Activity 1 –
Answer these questions using the text defining a crank:
(a) What kind of person is the word "quack" usually reserved for?
(b) According to the text, how does the crank differ from the fanatic?
(c) Which website does the text name as one of the best-known for listing people as cranks?
Activity 2 – Write what comes next in the text defining a crank, continuing its list of common characteristics after the first item.

=== Page extract ===

Your question is so poorly worded that I don't understand what on earth you are cranking about.
WHAT IS A CRANK? DEFINITION OF A CRANK:
"Crank" is a pejorative term for a person who
1. holds some belief which the vast majority of his contemporaries would consider false,
2. clings to this belief in the face of all counterarguments or evidence presented to him.
The term implies that
-"cranky" belief is so wildly at variance with some commonly accepted truth as to be ludicrous,
- arguing with the crank is useless, because he will invariably dismiss all evidence or arguments which contradict his cranky belief.
- Common synonyms for "crank" include kook and crackpot. The word quack is usually reserved for someone who promotes a medical remedy or practice which he knows to be ineffective.
The crank differs from the fanatic in that the subject of the fanatic's obsession is not necessarily widely regarded as wrong, or a "fringe" belief.
INTERNET CRANKS
The rise of the Internet has given another outlet to people well outside the mainstream who may get labeled cranks through internet postings or websites promoting particular beliefs. There are a number of websites devoted to listing people as cranks, with one of the best-known being Crank Dot Net.[1]
Common characteristics of cranks
Virtually universal characteristics of cranks include:
1. Cranks overestimate their own knowledge and ability, and underestimate that of acknowledged experts.

=== Raw data ===

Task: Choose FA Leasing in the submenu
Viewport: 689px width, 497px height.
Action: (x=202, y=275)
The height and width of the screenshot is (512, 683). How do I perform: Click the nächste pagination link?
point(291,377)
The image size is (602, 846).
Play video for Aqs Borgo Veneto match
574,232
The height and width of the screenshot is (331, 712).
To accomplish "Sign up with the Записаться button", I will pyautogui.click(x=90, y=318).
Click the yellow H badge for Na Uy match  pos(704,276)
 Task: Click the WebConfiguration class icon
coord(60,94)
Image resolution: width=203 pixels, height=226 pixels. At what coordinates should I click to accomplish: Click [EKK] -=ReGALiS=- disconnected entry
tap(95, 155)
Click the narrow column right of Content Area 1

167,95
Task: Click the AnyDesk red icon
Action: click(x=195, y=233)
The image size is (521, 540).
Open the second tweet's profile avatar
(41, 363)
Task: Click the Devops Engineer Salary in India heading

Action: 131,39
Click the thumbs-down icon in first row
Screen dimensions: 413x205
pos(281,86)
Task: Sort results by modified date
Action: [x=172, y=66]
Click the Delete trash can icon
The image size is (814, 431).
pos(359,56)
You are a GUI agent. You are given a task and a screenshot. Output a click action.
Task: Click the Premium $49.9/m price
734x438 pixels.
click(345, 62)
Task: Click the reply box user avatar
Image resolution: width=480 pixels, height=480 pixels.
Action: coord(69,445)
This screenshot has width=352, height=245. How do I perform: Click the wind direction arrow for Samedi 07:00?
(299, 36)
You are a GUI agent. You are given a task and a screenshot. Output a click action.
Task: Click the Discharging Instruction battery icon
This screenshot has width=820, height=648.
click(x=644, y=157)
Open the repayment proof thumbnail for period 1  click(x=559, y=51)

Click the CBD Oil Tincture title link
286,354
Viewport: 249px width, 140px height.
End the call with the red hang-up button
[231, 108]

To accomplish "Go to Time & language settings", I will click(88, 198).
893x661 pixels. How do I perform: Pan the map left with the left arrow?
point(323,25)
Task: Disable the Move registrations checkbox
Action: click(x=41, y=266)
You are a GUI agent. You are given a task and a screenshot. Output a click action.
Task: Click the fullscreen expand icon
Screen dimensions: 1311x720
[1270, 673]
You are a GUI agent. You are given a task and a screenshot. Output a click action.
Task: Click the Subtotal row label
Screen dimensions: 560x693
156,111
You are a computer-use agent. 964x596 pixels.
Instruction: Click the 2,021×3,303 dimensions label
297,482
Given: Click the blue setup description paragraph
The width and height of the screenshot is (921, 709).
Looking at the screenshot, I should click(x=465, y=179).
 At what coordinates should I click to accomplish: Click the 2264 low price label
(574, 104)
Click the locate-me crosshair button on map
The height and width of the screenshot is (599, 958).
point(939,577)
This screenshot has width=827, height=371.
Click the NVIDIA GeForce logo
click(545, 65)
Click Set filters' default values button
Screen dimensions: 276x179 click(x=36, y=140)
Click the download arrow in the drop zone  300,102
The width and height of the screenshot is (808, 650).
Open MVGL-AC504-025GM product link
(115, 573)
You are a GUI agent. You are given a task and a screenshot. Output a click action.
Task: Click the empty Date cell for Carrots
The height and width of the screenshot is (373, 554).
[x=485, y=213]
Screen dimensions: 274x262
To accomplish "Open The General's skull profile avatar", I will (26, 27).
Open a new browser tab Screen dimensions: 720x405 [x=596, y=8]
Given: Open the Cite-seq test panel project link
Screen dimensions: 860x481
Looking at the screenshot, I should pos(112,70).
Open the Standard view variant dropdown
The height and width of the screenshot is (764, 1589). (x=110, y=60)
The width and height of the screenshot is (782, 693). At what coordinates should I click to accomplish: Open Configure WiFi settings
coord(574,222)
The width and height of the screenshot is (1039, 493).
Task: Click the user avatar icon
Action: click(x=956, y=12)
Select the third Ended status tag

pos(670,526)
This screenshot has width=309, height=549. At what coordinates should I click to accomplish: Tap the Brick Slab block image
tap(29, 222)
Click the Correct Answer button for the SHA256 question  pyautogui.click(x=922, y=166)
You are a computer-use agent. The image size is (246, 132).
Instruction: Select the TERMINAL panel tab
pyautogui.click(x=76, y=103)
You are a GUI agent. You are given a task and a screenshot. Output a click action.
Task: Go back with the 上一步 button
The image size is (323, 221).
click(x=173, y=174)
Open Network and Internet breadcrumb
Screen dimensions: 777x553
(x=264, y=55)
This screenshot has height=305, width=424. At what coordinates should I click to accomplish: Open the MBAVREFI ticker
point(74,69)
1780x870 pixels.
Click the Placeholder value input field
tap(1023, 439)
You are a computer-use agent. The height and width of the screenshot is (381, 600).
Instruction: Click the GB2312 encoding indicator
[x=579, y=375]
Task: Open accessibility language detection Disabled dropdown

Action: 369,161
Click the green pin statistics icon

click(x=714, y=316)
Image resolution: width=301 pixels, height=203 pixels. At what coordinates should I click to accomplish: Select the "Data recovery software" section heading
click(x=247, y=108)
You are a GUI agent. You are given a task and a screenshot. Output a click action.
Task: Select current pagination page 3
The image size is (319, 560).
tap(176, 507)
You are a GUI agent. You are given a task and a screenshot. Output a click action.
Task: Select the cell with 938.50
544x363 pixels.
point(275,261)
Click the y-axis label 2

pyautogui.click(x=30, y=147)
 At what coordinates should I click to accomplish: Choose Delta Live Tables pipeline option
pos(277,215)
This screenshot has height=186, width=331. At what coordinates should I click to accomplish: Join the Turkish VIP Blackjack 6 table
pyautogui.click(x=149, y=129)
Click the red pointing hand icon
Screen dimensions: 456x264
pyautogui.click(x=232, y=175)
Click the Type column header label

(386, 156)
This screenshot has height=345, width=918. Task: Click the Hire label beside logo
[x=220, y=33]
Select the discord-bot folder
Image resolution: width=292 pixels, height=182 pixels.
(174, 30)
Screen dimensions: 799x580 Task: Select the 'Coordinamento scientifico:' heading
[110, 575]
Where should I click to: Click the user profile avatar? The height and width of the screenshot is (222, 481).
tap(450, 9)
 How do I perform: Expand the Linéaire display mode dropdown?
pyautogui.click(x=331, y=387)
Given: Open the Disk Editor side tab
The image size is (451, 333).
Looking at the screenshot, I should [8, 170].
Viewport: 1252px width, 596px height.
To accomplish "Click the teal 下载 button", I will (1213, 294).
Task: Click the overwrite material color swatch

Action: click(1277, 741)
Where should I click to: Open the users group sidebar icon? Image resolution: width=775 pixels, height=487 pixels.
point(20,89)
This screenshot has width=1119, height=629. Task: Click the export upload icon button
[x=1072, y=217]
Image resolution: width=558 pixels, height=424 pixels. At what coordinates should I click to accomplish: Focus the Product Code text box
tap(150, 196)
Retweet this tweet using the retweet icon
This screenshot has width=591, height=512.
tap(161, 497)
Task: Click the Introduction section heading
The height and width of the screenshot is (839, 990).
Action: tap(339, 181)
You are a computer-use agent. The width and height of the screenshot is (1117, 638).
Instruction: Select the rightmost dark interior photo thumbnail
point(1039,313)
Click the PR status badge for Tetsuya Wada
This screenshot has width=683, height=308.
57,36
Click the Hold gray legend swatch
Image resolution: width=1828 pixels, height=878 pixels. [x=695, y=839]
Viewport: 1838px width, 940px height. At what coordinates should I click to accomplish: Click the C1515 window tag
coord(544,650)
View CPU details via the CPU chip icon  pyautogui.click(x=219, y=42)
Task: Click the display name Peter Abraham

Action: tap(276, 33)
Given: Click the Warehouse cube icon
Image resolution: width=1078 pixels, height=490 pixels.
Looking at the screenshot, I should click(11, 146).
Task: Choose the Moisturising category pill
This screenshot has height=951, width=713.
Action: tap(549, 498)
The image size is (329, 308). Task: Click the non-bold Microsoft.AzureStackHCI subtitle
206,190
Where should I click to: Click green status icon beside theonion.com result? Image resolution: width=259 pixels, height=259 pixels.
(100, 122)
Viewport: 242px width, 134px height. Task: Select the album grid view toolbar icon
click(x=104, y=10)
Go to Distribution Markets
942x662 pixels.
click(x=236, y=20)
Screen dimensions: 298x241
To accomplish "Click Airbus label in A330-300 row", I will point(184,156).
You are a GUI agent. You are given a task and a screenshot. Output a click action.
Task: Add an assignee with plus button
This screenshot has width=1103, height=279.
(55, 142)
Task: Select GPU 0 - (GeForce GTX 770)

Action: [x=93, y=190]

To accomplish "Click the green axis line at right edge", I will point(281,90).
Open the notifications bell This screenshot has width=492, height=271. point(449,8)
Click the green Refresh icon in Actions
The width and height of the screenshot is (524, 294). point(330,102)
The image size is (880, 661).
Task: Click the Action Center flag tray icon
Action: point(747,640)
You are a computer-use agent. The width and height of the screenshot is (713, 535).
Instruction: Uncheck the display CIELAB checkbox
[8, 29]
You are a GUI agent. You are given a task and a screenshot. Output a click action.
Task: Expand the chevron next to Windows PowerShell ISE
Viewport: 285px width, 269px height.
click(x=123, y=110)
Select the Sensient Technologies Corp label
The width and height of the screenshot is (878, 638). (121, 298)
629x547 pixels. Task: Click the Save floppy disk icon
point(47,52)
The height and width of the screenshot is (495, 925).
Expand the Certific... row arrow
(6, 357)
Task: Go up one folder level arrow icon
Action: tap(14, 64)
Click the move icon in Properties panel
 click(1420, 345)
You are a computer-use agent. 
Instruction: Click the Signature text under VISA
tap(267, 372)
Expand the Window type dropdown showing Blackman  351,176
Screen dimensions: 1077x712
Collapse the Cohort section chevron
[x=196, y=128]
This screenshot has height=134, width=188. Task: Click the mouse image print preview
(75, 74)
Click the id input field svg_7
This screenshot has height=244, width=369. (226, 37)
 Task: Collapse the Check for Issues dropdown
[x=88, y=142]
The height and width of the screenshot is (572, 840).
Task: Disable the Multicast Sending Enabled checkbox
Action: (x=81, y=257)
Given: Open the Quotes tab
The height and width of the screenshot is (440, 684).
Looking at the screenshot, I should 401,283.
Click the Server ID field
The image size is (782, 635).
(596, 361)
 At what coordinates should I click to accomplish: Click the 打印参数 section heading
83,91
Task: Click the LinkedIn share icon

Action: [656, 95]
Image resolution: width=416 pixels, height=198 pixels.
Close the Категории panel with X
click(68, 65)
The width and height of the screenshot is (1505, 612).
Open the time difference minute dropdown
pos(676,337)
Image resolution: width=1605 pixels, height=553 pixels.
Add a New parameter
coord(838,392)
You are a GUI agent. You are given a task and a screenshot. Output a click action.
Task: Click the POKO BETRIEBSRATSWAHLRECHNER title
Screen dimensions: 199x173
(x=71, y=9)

===

Reply 1 –
(a) Someone who promotes a medical remedy or practice that he knows to be ineffective.
(b) The subject of the fanatic's obsession is not necessarily widely regarded as wrong, or a "fringe" belief.
(c) Crank Dot Net.

Reply 2 –
2. Cranks insist that their alleged discoveries are urgently important.
3. Cranks rarely if ever acknowledge any error, no matter how trivial.
4. Cranks love to talk about their own beliefs, often in inappropriate social situations, but they tend to be bad listeners, and often appear to be uninterested in anyone else's experience or opinions.
Some cranks exhibit a lack of academic achievement, in which case they typically assert that academic training in the subject of their crank belief is not only unnecessary for discovering "the truth", but actively harmful because they believe it "poisons" the minds by teaching falsehoods. Others greatly exaggerate their personal achievements, and may insist that some alleged achievement in some entirely unrelated area of human endeavor implies that their cranky opinion should be taken seriously.
Some cranks claim vast knowledge of any relevant literature, while others claim that familiarity with previous work is entirely unnecessary; regardless, cranks inevitably reveal that whether or not they believe themselves to be knowledgeable concerning relevant matters of fact, mainstream opinion, or previous work, they are not in fact well-informed concerning the topic of their belief.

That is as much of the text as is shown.